<<<<
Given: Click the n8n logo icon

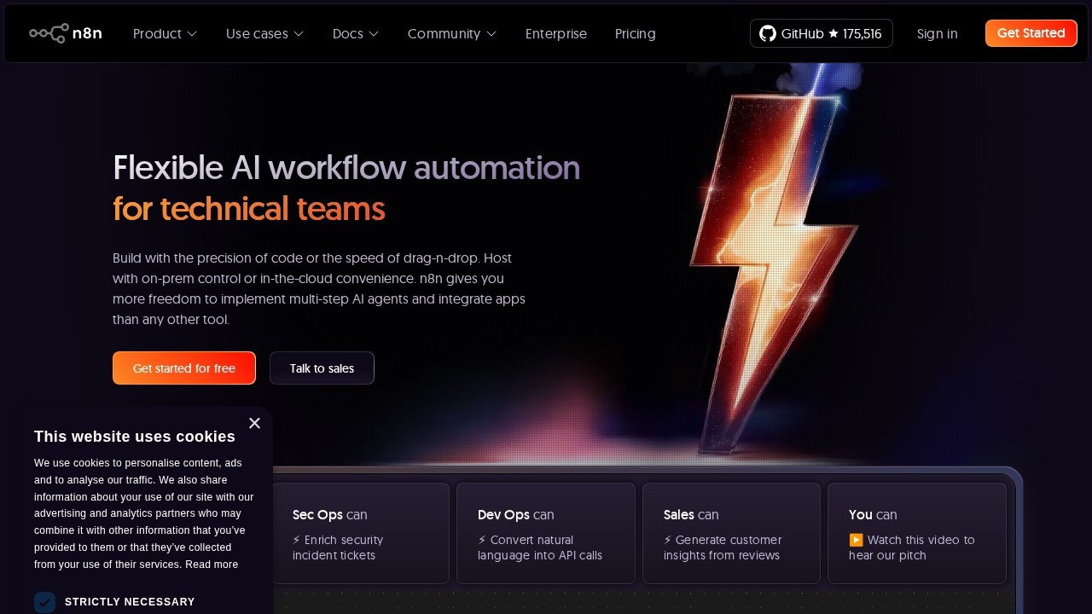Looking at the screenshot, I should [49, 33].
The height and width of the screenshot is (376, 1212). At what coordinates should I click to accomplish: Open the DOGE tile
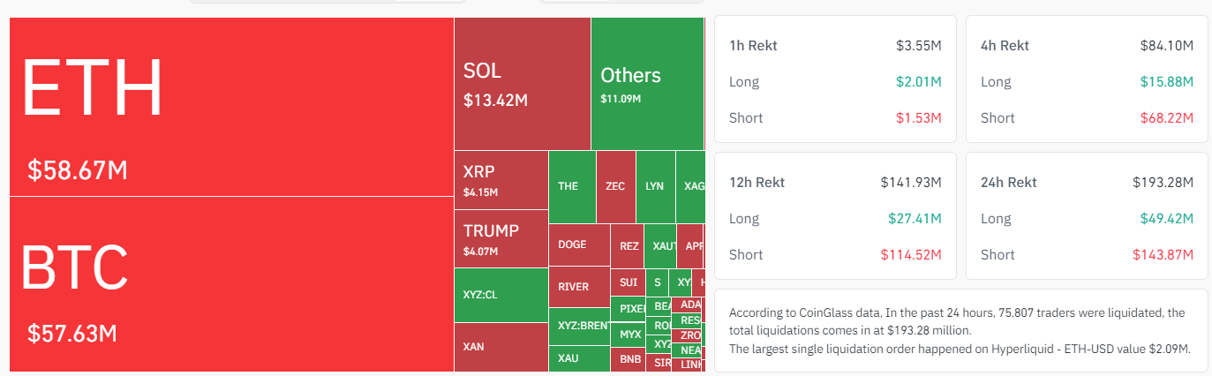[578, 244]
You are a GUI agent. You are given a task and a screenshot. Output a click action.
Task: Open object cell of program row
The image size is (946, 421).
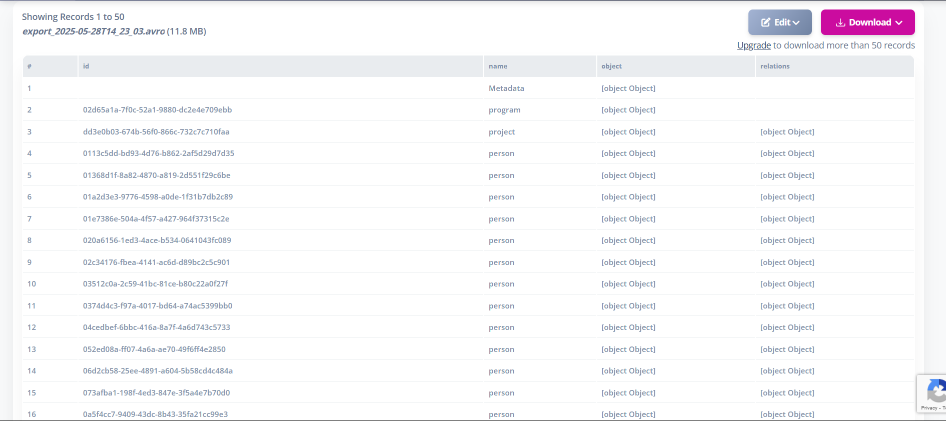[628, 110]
>>>>
<<<<
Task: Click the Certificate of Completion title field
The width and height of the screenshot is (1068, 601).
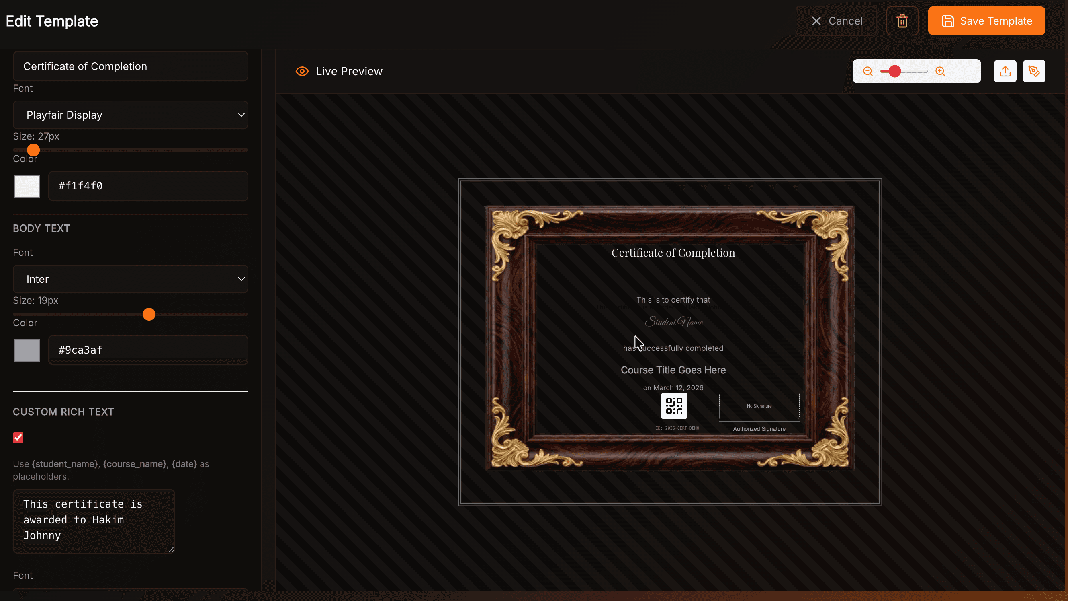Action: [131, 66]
>>>>
■ Work to complete: Please list every line in the rows above that contains the word "width" and copy each one in full. Case counts.

■ Solved exercise:
The height and width of the screenshot is (376, 1212). At what coordinates should I click to accomplish: Open the DOGE tile
The width and height of the screenshot is (1068, 601).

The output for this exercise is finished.